I got another instance of those … It’s been 2 days and the migrations have not cleared yet. When I bump up some setting it starts migrating for a big but then it slows down again … I tried bumping the threads up to 16 (on a 8 core box) and it helped temporarily but then stopped. I also bumped all the other migration related settings just to make sure other cluster operations aren’t in the way but the cluster is basically idle.
The cluster is currently only doing some writes (8k/sec) and no reads at all which is nothing for this 19 node cluster. I wanted to let the migrations finish before i switch on all the read traffic but it’s taken 2 full days so far and this node is not yet done. Whenever I bump up the migrating threads (from 4 to 8, or from 8 to 16 or from 16 to 24) that seems to get the migrations to start for a few minutes and then they got stuck again until I have to bump it to a higher number.
All the instances are i2.2xlarge instance and the network usage is around 20/20 mbps which is nothing on the aws network.

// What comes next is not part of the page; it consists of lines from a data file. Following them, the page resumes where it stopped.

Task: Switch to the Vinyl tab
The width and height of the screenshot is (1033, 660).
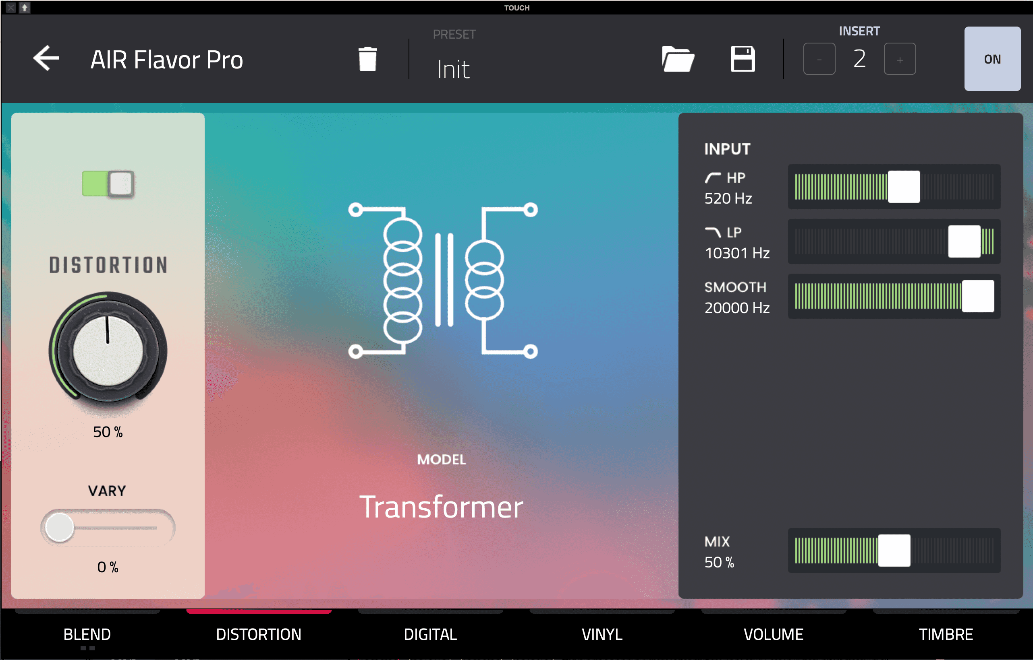Action: pos(602,634)
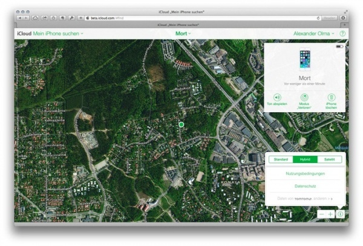
Task: Switch map view to Standard
Action: pos(281,159)
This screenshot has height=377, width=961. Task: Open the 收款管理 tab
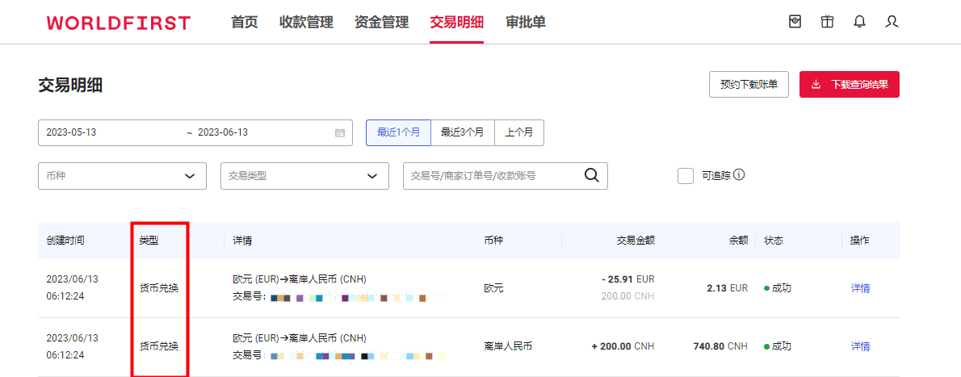(306, 23)
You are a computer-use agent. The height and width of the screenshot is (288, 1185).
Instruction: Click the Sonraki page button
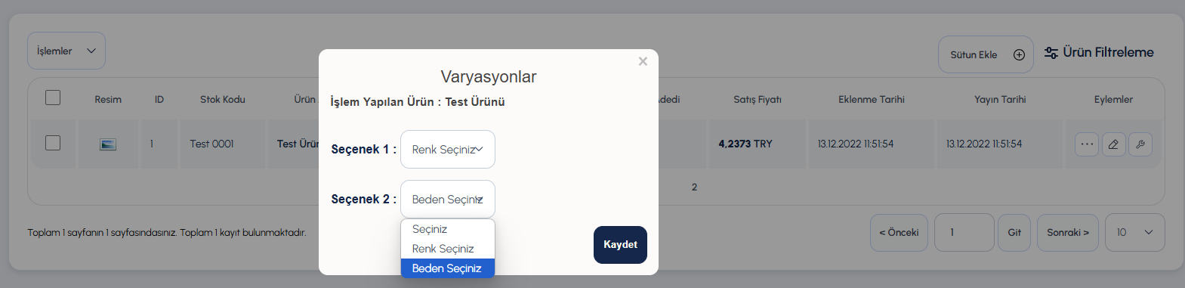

The disks are local SSDs – Amazon Elastic Compute Cloud
Btw I also checked the per-node TPS in the AMC and it seems evenly distributed - it’s not an issue with some hot key or extra traffic going to this one particular node.
Any other thoughts? What can be further done to confirm if this is a bug?

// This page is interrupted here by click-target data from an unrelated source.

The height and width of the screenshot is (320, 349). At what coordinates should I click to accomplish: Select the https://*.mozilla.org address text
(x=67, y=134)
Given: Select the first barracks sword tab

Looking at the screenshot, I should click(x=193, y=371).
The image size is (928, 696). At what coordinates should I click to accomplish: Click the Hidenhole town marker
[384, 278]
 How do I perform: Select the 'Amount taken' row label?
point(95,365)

At this point I’m going to do a cold restart of that node.
The migrate_progress_recv stats indicate that nodes are receiving migrations, so we are not stuck from an algorithmic perspective.
The await time on xvda is fairly high.
Are all nodes configured with the same migration settings you show here?
You can verify by running:asadm -e "show config like migrate"
You cannot really use the migrate_progress_send stat as a progress bar. During migrations there are events that both increment and decrement this count, so the count remaining the same for an extended duration may have still made progress. Starting 3.7.0 we have created namespace level stats that will indicate the number of planned migrations for the current cycle and the number or remaining migrations for the current cycle. Here is an excerpt describing the stats from git:
AER-3639 Added new ns stats for mig progress
New Metrics:
migrate_tx_partitions_scheduled:
Total number of migrations this node will send during the current
migration cycle for this namespace.
migrate_tx_partitions_remaining
Number of migrations this node not yet sent during the current
migration cycle for this namespace.
migrate_rx_partitions_scheduled
Total number of migrations this node will receive during the current
migration cycle for this namespace.
migrate_rx_partitions_remaining
Number of migrations this node has not yet received during the current
migration cycle for this namespace.
Logging:
migrations remaining:
Indicate the number rx/tx remaining and in progress as well as the
percent complete.
Also migrate_progress_send to be migtx actively sending
Previously this was the number of migrations currently queued to send.